Thermal stress reduces Pocilloporid coral resilience to ocean acidification by impairing control over calcifying fluid chemistry: A combined boron geochemistry and pH microelectrode study

Robert Eagle1, Maxence Guillermic2, Louise Cameron3, Ilian Antoine DeCorte4, Sambuddha Misra5, Jelle Bijma6, Dirk de Beer7, Claire Reymond8, Hildegard Westphal8,9 and Justin B Ries10, (1)University of California Los Angeles, Department of Atmospheric and Oceanic Sciences, Institute of the Environment and Sustainability, Los Angeles, CA, United States, (2)University of California Los Angeles, Earth, Planetary and Space Sciences, Los Angeles, United States, (3)Northeastern University, Boston, MA, United States, (4)University of California - Los Angeles, Atmospheric and Oceanic Sciences, Los Angeles, CA, United States, (5)Indian Institute of Science, Bangalore, Centre for Earth Sciences, Bangalore, India, (6)Alfred Wegener Institute Helmholtz-Center for Polar and Marine Research Bremerhaven, Bremerhaven, Germany, (7)Max Planck Institute for Marine Microbiology, Bremen, Germany, (8)Leibniz Center for Tropical Marine Ecology, Bremen, Germany, (9)MAGILL, SA, Australia, (10)Northeastern University, Department of Marine and Environmental Sciences, Nahant, MA, United States
Recent studies have examined the effect of ocean acidification (OA) on corals’ growth rates and ability to maintain control of their calcification fluid (cf) chemistry but, to our knowledge, no study has examined the joint effect of OA and thermal stress . The δ11B of coral aragonite is a proxy for pH of the coral’s calcification fluid (pHcf) and, when combined with B/Ca, can yield estimates of other carbonate system parameters within the calcifying fluid, including [CO32-]cf and DICcf.
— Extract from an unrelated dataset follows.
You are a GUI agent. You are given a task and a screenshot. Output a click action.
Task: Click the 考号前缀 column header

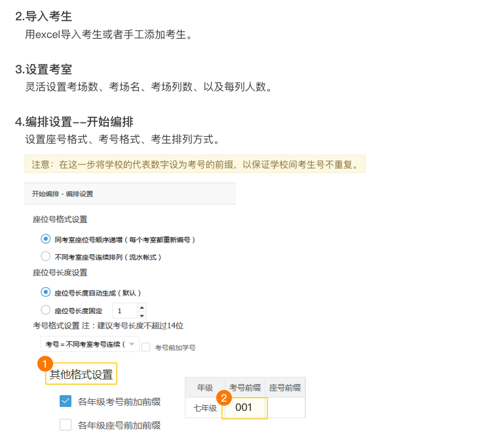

Specimens of Pocillipora damicornis and Stylophora pistillata were previously cultured under a range of controlled pH (7.6 to 8.2) and temperatures (28, 31°C) (Cameron et al., preparation). Here, for the same specimens, we compare boron-derived estimates of pHcf to microelectrode pH measurements of fluid pockets beneath the coral’s calicoblastic epithelium, where aragonite crystals of the coral skeleton are known to nucleate and grow. Both techniques reveal the important, yet previously unappreciated, observation that thermal stress, in addition to ocean acidification, causes a reduction in pHcf. The comparison between pH estimates from both techniques also reveals information on the mechanisms of coral biomineralization by linking the microenvironment of aragonite crystalization recorded by boron geochemistry to the bulk chemistry of calicoblastic epithelium fluid pockets recorded by microelectrodes. Our The data also show that both species cultured under controlled temperature conditions of 28°C exhibited positive net calcification rates under the complete range of pHsw examined (7.6 - 8.2), and that both species increased pHcf, DICcf, and [CO32-]cf to maintain an aragonite saturation state (Ωcf) at the site of calcification that is significantly greater than that of surrounding seawater in support of calcification. However, at 31°C, control over calcification fluid chemistry, include pHcf, is to some extent lost, apparently resulting in the observed reduction in net calcification under these conditions. Thus, this study reveals one of the mechanisms by which the deleterious impacts of ocean acidification on Pocilloporid corals are compounded by thermal stress.